GUAM - Dawn Santos is no stranger to disasters. After all, she lived in Guam for 15 years. "I lived through several typhoons," Santos recalls. But when Typhoon Omar swept through the island in 1992, the Santos family lost everything. Their house and possessions were destroyed.
Santos was hired by the Federal Emergency Management Agency (FEMA) during the Typhoon Omar recovery operation, and is now a FEMA Community Relations Field Officer. Before the Santos' rebuilt their home, they were given information from FEMA on ways to make their home more typhoonresistant. "We got a brochure from FEMA that showed how to secure the house and the roof with hurricane clamps. Even though it was a wood house, we reinforced the supporting concrete pillars with steel and braced the pillars to the foundation below and the roof above," Santos explained.

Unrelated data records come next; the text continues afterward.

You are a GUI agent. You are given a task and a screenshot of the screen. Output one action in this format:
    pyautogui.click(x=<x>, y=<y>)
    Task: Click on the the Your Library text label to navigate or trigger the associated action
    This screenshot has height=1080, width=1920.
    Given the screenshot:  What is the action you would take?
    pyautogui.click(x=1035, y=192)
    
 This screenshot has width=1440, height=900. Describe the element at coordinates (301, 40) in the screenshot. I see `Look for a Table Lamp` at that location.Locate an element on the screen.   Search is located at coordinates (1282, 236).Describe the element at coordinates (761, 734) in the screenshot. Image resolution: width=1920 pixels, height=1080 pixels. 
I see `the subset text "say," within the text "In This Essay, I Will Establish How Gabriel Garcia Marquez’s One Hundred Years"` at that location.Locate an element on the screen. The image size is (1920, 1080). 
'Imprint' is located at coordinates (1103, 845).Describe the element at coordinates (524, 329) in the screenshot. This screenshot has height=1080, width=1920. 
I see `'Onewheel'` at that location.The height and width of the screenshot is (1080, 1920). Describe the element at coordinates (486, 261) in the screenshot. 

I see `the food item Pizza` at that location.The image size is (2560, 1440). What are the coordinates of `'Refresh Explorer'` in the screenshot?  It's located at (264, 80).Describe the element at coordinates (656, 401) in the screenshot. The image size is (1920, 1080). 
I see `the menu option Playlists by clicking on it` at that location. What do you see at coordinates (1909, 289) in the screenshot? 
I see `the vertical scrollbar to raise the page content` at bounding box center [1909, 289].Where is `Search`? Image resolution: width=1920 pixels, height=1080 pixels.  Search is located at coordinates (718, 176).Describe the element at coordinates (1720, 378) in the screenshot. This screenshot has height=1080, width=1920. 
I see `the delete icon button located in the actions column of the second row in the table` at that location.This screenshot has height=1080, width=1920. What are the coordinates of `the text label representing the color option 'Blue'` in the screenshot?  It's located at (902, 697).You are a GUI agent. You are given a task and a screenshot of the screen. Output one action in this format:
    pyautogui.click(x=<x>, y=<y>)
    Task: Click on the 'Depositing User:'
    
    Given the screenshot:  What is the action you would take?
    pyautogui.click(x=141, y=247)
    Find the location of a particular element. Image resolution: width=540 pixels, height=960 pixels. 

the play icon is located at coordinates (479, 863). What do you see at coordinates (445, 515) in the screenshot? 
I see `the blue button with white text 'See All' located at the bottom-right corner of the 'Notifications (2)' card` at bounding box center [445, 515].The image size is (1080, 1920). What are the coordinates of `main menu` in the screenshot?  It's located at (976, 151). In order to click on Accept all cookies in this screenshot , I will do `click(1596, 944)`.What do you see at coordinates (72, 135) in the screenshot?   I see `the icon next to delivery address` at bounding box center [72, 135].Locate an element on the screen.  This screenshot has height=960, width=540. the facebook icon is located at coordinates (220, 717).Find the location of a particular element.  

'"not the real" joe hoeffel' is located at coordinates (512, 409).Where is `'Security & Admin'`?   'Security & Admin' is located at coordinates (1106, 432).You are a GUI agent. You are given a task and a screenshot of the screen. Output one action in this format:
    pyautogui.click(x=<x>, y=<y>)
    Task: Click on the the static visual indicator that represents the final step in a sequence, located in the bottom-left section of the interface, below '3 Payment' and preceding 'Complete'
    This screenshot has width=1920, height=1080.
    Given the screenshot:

The Santos' couldn't find the same kind of hurricane clamps that were pictured in the brochure, so they made their own.
As a FEMA disaster assistance employee, Ms. Santos applied what she was preaching to protect her home and possessions. (1) She used her past typhoon experiences as an incentive to reduce potential damages from the next one. (2) She used a publication from FEMA as a guideline. (3) She customized hold-downs when none were available on the island. (4) She funded the project herself.